Created on: 03 Feb 2012 | Last modified: 19 Feb 2018
On arrival at the trees, the victims of the gas chambers would be told to strip naked.
Pictures still exist of groups of new arrivals, huddled in small groups to stay warm and to protect their modesty. Their captors told them they were to be showered, in order to keep them clean and healthy and to limit the spread of disease.
The buildings that housed the gas chambers were complete with taps, pipes and shower heads. But, critically when considering the phenomenon of Holocaust denial, there is no evidence that these facilities were ever connected to any water source. There were no water mains leading into the buildings, and no drainage system to lead water out.
Upon entering the gas chambers, the new arrivals would gather under the showers and wait for the water to be turned on. The airtight door to the building would slam shut, and small hatches high above their heads would be opened.
The Nazis would throw the canisters of Zyklon B into shafts leading down, then close the hatches again to ensure that no air could enter. By now, those inside the chamber would be choking and desperately attempting to find a way out of the building.
Finding the door securely locked, they would claw at the walls as they tried to climb up towards the ceiling in the hope of escape. Outside, despite the very thick stone walls, the guards would hear the terrified screams of those inside. It could go on for as long as twenty minutes before all was silent.

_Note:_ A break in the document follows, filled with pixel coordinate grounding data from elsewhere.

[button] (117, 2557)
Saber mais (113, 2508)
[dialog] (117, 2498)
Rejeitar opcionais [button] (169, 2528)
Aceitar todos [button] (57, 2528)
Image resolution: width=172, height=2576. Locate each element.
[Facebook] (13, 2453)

Fearful of the psychological impact on the guards, the Nazis tried different ways to mask the sounds including starting up powerful motorcycle engines right next to the entrance to the chambers. Even this was reportedly not enough to cover the screams of those choking and dying inside the gas chamber.

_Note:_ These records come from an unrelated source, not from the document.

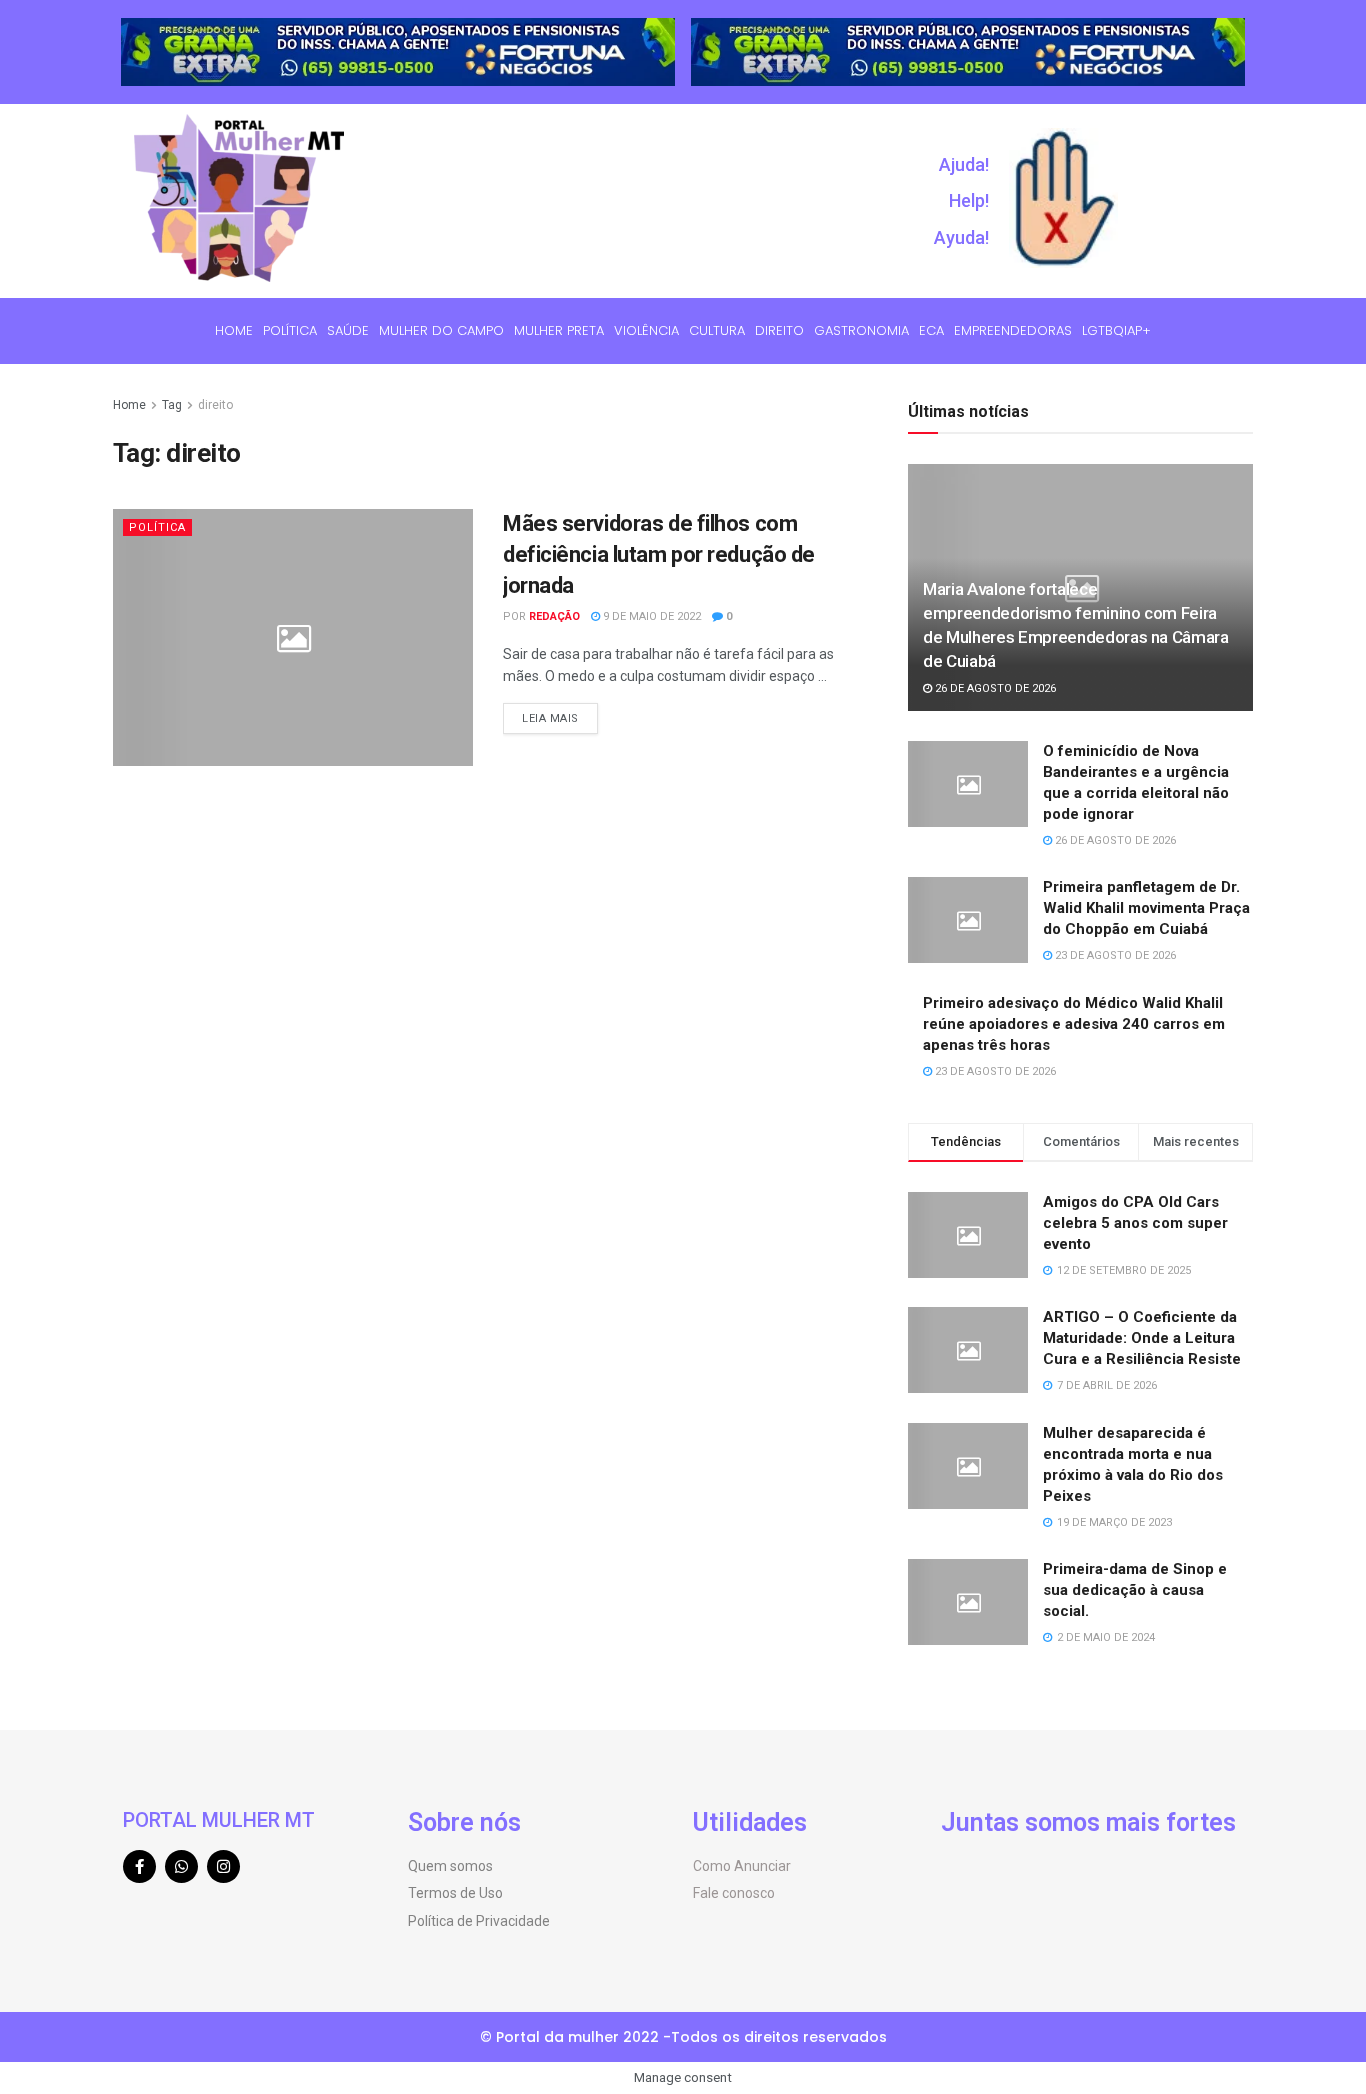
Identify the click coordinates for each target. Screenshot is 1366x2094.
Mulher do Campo (441, 330)
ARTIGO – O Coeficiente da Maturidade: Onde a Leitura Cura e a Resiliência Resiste (1142, 1338)
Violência (646, 330)
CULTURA (717, 330)
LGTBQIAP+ (1116, 330)
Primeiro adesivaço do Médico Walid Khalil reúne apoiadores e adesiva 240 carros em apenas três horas (1074, 1024)
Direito (779, 330)
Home (234, 330)
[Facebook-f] (139, 1866)
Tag (172, 405)
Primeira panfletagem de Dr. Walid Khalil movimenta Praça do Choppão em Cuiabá (1146, 908)
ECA (931, 330)
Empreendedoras (1013, 330)
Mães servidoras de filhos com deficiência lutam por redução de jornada (659, 554)
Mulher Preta (559, 330)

Pausing for a while to look at the simple monolithic memorials which commemorate all those who died here in such horrific circumstances, we continue to look at the ruins of the gas chambers of Auschwitz-Birkenau.
Unlike at Auschwitz I, the fleeing Nazis took a greater degree of care to destroy the evidence of their genocide. Every gas chamber was dynamited, and many surviving prisoners were taken out of the camps on so called "death marches” where they continued walking until they could go no further and were left to die.